About this exercise: Please repeat each line from the one holding "You are a computer-use" through the final line of the data, exactly as it stands, with no pictures.

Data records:
------------------------------------------------------------

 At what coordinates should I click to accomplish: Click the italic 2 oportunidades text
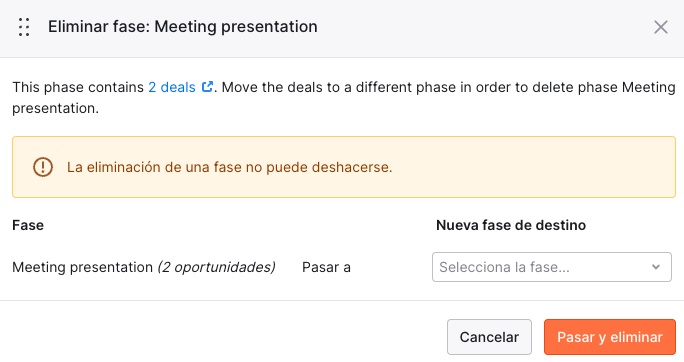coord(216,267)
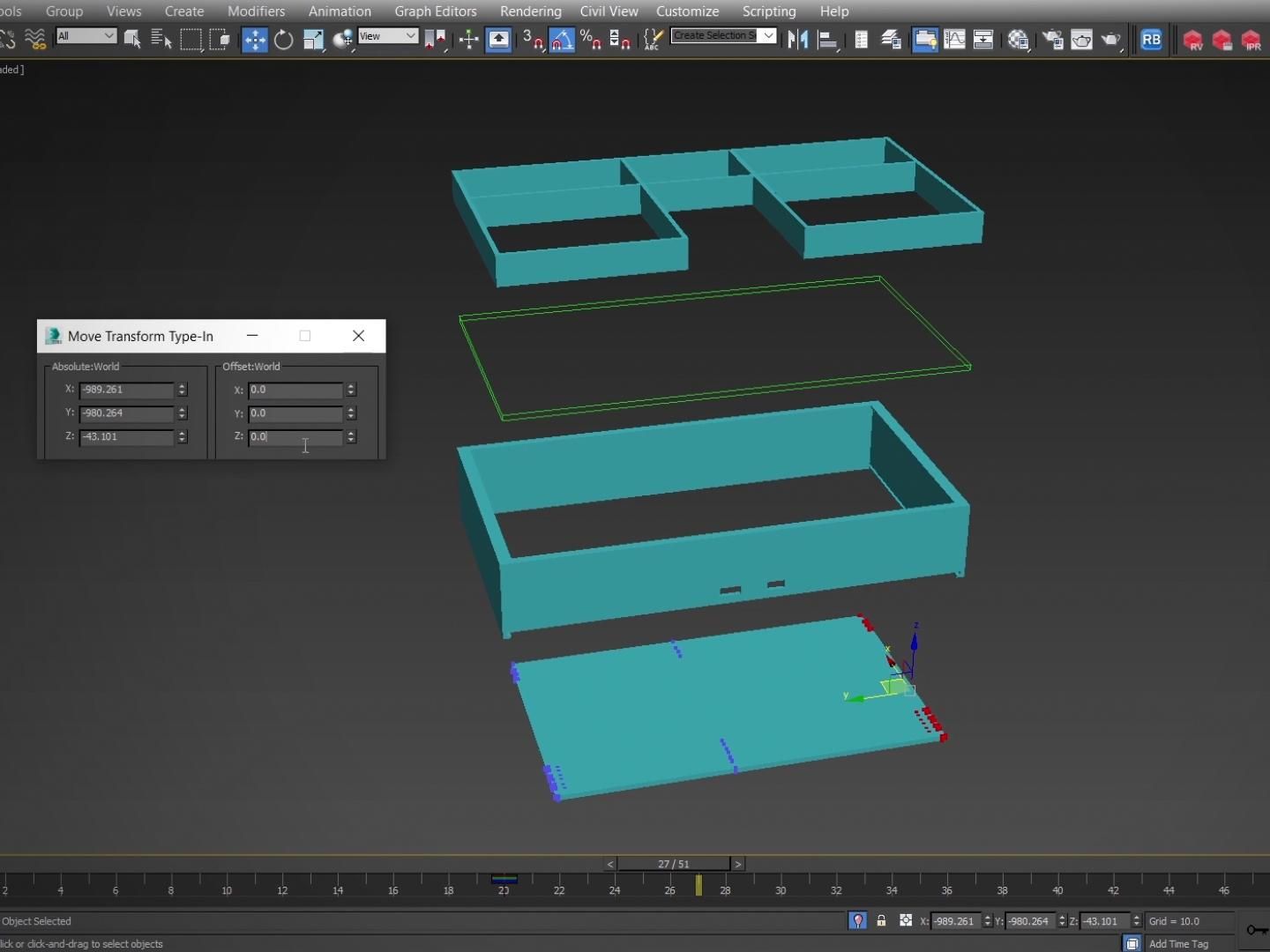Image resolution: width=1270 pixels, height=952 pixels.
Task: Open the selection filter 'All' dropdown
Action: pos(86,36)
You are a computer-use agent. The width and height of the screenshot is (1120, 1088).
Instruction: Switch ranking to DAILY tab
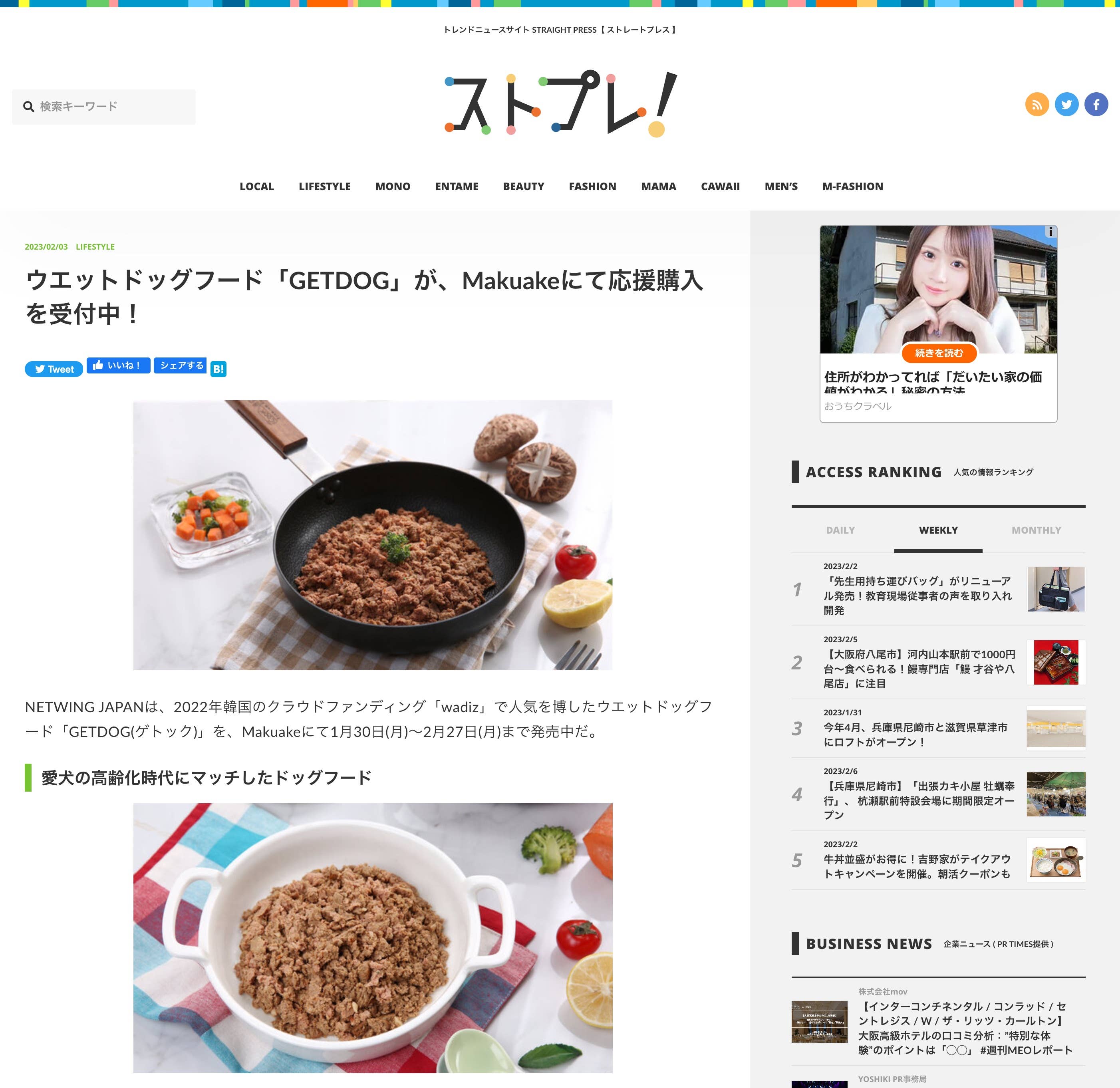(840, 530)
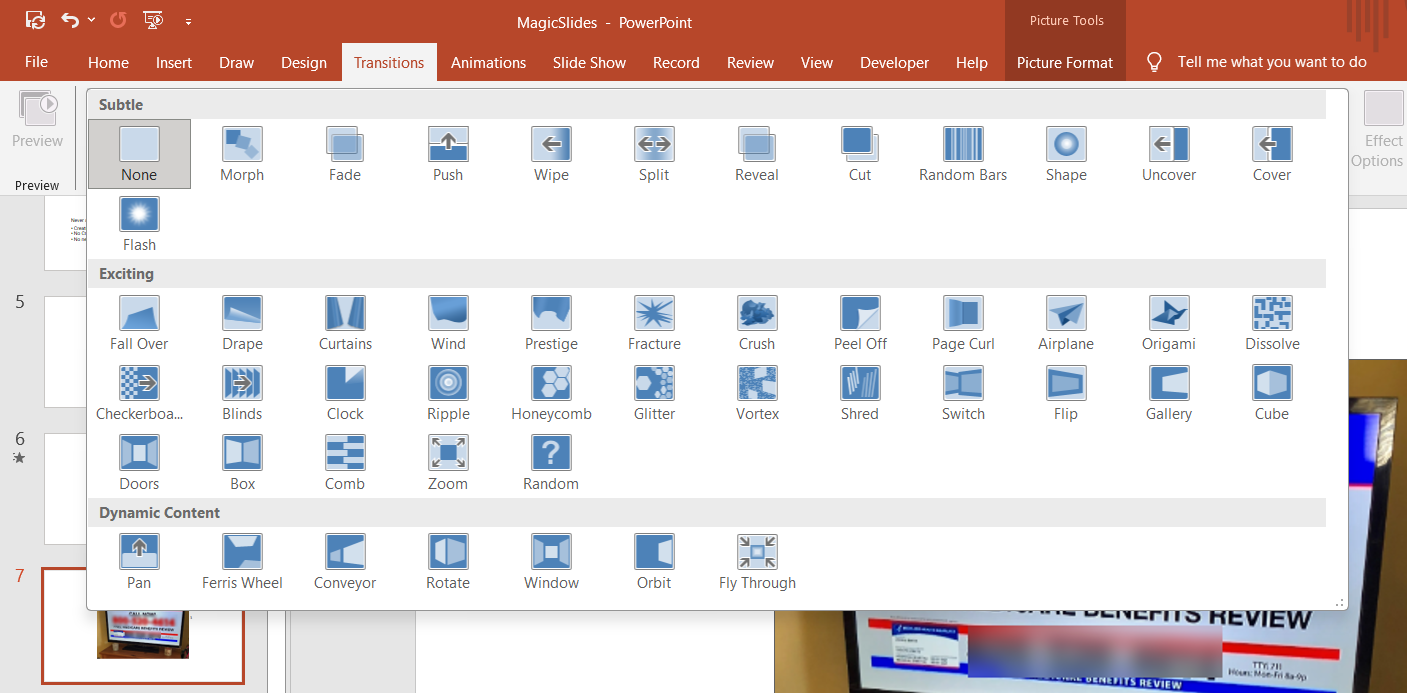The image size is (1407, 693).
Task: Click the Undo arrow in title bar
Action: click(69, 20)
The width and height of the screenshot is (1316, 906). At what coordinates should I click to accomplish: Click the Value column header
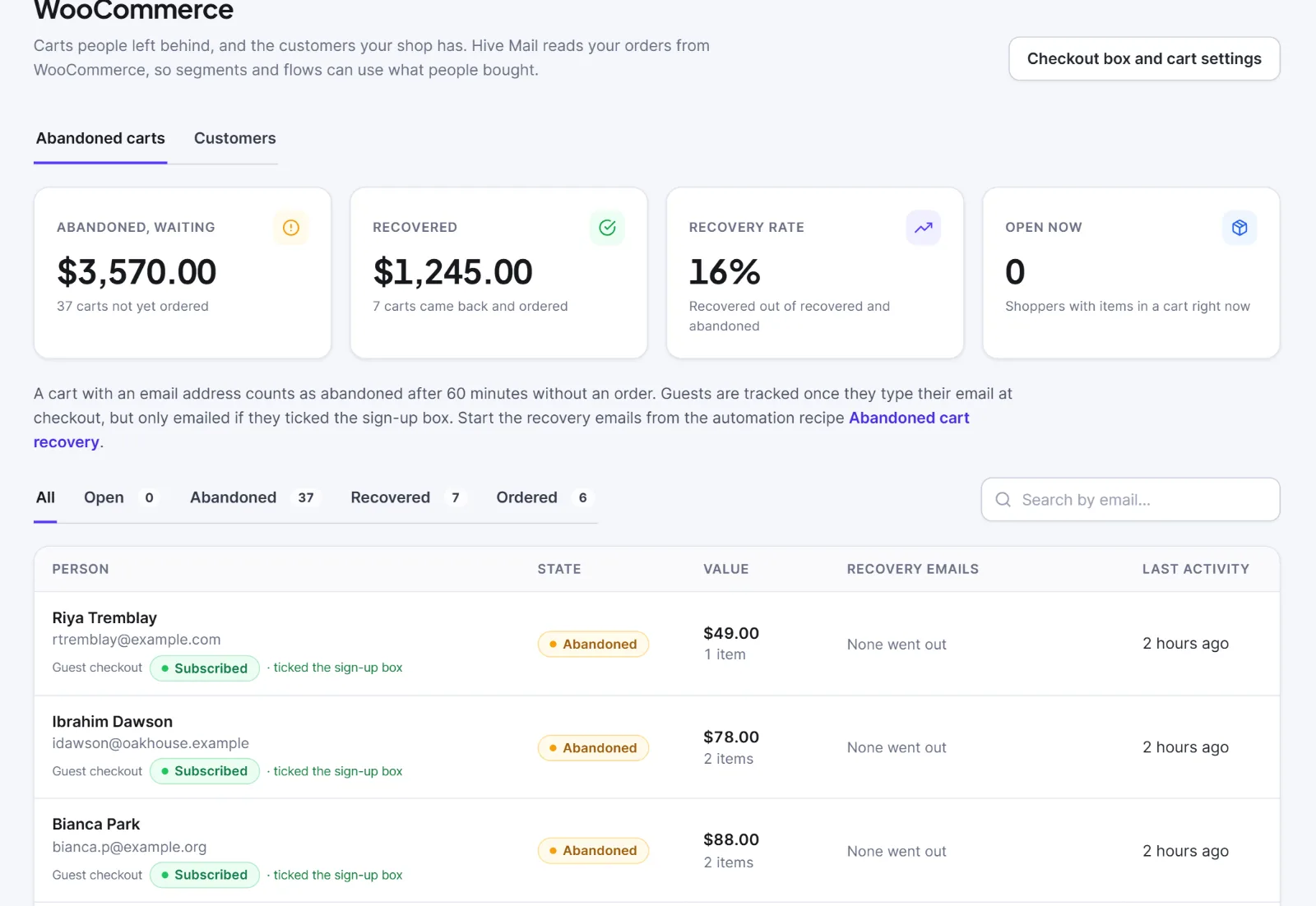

------------------------------------------------------------

Task answer:
You are a computer-use agent. The width and height of the screenshot is (1120, 1088).
Instruction: Switch ranking to DAILY tab
(840, 530)
The image size is (1407, 693).
Task: Click the Undo arrow in title bar
Action: click(69, 20)
The width and height of the screenshot is (1316, 906). At what coordinates should I click to accomplish: Click the Value column header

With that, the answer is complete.